**PROMPT:** Once you have located the line containing "Image resolution: width=1407" in the material below, return it exactly along with each line after it through the line containing "Task: Expand the Export dropdown".

**MATERIAL PROVIDED:**
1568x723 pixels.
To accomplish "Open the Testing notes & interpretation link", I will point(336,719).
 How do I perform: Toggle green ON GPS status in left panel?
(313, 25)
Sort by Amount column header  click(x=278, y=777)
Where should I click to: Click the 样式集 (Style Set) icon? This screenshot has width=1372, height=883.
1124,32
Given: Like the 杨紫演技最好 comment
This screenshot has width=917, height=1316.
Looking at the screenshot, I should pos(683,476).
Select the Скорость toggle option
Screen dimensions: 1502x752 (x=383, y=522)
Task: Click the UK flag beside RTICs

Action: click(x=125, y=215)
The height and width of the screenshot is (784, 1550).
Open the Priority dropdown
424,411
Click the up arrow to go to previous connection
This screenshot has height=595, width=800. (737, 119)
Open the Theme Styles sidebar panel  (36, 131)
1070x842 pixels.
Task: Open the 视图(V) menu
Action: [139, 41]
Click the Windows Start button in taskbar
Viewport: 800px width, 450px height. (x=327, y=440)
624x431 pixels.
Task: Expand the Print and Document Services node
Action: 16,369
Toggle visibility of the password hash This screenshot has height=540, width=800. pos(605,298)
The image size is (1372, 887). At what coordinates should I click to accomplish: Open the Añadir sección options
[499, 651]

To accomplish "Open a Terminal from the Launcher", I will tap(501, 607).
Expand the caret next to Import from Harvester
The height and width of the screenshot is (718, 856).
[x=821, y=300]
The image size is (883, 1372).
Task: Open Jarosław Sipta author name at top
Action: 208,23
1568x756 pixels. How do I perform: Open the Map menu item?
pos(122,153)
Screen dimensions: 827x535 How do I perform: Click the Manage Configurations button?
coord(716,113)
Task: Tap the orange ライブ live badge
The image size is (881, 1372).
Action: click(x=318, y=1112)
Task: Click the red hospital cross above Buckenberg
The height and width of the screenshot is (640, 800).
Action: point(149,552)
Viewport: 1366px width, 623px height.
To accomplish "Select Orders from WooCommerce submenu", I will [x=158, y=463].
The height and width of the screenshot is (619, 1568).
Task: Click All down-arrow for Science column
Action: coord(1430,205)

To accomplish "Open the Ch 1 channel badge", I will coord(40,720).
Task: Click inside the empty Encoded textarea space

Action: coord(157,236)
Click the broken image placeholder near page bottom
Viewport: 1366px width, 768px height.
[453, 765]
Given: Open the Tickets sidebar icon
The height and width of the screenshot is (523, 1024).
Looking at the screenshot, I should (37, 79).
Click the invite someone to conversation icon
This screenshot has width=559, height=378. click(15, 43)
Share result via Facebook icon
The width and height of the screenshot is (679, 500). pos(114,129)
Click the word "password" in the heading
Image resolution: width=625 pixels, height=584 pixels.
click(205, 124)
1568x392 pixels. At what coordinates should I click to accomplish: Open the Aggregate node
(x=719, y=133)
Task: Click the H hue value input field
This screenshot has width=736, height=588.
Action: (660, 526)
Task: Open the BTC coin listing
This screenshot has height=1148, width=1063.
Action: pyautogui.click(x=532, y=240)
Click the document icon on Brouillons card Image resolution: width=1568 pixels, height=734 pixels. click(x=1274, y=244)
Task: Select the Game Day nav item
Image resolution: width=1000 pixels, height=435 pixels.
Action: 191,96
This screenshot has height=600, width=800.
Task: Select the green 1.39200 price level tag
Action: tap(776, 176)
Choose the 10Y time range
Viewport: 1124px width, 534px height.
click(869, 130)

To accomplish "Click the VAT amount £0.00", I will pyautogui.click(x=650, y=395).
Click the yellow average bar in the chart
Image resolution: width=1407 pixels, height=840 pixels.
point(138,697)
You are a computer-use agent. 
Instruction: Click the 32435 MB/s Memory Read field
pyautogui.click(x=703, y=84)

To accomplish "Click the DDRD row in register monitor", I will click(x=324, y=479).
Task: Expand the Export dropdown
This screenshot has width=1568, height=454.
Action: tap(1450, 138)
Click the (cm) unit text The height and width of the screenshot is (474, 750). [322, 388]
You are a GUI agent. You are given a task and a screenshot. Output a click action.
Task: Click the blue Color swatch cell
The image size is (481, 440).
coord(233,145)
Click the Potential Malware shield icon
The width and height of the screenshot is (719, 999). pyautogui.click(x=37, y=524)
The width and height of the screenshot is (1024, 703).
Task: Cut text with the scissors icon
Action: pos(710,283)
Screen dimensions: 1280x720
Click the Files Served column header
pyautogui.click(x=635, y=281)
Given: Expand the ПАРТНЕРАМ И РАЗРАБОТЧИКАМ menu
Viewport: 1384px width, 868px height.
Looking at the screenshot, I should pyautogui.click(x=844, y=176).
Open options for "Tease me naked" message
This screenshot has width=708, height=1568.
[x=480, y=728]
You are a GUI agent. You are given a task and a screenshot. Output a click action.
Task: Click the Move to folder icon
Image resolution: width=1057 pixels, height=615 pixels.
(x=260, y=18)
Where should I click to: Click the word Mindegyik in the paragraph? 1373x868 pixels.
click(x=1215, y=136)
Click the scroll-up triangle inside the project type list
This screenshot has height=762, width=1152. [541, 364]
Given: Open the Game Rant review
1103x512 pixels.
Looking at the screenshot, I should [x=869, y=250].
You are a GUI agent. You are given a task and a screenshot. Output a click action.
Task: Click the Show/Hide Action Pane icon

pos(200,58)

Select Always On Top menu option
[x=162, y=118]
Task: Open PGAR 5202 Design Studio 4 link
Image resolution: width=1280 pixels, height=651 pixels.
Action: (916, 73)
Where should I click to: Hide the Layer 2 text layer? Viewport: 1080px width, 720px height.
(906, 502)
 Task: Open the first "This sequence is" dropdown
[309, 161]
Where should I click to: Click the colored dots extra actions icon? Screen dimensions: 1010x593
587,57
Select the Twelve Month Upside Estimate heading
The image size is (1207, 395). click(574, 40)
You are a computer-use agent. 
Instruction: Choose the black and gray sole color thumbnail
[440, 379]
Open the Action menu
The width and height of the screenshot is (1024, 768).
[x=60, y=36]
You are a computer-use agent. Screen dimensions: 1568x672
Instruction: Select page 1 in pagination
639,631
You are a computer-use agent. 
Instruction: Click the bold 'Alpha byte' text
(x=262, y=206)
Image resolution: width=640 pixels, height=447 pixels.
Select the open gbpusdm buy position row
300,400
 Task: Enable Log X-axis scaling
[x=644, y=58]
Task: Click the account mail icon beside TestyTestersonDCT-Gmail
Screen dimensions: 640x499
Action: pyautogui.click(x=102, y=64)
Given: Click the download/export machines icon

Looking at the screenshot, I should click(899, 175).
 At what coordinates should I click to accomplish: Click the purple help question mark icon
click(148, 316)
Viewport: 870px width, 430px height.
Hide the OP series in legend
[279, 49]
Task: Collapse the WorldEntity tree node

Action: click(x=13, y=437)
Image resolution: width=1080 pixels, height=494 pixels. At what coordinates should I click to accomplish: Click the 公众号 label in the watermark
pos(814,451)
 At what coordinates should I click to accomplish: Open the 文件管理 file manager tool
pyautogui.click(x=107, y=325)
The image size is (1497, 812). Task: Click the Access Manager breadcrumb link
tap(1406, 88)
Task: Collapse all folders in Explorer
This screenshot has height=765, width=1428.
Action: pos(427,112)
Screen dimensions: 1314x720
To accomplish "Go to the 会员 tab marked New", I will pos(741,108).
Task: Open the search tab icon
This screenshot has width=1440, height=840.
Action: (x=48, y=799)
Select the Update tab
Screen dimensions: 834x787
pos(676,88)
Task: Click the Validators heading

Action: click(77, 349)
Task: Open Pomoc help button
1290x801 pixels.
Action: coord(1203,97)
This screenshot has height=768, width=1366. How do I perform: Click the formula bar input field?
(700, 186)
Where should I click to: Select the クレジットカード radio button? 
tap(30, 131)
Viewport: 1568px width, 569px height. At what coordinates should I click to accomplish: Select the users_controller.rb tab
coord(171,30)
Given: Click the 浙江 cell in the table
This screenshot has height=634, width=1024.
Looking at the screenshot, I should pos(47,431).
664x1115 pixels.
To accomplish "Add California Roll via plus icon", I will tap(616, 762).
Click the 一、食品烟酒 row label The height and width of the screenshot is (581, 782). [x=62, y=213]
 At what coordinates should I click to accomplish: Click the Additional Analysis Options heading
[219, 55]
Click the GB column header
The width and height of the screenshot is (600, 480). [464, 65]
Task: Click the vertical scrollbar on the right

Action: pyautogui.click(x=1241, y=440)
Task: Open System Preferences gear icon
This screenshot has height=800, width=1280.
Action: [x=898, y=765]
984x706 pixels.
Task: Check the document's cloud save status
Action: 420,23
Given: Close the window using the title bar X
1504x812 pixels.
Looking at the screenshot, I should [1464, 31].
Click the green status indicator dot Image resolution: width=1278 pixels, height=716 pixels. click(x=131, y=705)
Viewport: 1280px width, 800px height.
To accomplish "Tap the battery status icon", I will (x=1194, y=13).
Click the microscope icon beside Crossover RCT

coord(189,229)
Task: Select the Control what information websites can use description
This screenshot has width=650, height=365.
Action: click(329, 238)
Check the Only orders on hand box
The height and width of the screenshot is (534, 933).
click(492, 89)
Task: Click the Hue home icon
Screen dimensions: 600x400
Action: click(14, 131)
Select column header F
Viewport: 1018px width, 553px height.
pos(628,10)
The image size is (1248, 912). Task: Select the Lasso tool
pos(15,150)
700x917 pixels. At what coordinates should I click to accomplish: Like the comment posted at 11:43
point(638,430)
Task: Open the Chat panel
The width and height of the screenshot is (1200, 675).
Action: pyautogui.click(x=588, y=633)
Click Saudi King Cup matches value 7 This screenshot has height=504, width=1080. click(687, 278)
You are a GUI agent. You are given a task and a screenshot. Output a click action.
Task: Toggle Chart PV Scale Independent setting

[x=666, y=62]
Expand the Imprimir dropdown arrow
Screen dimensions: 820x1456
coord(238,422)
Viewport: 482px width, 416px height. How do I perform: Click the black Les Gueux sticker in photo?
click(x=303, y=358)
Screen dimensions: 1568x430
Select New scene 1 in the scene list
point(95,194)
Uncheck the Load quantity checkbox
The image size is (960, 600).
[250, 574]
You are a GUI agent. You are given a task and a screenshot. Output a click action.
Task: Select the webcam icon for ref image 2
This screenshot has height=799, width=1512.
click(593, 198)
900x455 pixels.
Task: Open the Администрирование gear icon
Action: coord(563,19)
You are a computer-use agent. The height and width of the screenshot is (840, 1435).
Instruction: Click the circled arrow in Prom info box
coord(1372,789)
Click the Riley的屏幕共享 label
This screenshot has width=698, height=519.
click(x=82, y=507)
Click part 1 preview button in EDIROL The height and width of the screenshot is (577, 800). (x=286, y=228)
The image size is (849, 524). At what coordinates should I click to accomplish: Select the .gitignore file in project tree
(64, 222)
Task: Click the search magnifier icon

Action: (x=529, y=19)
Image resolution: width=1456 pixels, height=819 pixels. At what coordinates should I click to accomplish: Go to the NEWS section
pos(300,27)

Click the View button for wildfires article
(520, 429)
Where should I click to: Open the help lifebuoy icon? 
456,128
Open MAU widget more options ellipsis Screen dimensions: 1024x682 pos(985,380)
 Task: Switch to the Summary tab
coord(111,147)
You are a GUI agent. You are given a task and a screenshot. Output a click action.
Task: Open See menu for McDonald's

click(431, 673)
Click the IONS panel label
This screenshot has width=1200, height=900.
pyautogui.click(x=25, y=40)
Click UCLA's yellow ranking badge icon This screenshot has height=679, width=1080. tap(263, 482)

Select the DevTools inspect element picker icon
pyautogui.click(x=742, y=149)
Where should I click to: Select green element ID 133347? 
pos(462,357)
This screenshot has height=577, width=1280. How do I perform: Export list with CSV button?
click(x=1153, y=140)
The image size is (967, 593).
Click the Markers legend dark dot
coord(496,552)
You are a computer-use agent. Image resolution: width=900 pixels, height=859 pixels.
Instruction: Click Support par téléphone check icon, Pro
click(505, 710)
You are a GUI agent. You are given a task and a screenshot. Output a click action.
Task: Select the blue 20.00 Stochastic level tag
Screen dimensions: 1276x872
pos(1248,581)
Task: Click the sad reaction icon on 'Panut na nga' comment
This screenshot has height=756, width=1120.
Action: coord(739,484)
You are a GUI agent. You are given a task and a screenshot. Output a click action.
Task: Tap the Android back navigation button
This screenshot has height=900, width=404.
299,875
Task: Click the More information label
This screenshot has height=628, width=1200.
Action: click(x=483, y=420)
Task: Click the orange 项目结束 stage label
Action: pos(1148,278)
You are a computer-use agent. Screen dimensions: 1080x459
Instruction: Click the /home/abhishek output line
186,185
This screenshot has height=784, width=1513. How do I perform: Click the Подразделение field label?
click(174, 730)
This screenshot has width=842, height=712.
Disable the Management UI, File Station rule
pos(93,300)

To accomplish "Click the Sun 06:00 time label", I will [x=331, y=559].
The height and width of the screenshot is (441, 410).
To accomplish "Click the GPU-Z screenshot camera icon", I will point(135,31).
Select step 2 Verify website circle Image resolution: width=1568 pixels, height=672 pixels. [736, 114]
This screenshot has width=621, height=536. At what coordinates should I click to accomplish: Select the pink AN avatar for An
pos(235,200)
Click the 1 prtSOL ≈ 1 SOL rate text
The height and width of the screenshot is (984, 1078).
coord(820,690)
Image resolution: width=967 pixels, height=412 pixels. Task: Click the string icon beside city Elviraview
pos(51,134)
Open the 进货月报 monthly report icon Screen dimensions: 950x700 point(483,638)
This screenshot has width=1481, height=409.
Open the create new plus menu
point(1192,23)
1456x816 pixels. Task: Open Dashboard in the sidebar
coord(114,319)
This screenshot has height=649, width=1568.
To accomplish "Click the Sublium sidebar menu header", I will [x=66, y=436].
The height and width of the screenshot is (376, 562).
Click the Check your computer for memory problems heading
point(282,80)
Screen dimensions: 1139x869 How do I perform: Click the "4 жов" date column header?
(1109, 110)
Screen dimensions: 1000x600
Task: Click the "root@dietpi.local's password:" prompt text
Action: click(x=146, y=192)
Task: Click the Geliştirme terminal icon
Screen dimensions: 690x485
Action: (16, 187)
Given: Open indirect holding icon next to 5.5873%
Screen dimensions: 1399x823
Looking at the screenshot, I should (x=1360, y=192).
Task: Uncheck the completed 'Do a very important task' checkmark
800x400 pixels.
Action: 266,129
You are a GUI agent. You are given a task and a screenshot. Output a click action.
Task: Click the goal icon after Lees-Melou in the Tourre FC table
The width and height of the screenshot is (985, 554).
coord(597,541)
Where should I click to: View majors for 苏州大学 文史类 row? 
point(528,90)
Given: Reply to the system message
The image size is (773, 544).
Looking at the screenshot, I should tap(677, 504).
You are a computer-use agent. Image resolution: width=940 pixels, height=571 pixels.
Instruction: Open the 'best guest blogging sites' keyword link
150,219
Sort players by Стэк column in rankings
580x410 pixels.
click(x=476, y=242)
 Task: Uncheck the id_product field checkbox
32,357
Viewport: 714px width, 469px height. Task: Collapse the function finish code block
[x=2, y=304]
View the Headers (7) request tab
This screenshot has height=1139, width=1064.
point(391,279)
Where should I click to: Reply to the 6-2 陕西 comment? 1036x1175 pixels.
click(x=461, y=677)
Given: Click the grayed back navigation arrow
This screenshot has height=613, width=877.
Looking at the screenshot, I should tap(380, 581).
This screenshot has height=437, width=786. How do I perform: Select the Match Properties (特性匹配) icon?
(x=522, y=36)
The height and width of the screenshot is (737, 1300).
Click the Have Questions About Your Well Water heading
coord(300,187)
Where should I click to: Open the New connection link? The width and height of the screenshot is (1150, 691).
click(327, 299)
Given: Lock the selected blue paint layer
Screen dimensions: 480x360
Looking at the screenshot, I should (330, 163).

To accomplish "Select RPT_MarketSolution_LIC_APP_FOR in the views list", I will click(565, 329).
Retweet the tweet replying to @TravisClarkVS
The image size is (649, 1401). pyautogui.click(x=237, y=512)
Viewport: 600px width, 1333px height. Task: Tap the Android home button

**EXERCISE RESULT:**
Image resolution: width=1407 pixels, height=840 pixels.
point(138,697)
You are a computer-use agent. 
Instruction: Click the 32435 MB/s Memory Read field
pyautogui.click(x=703, y=84)

To accomplish "Click the DDRD row in register monitor", I will click(x=324, y=479).
Task: Expand the Export dropdown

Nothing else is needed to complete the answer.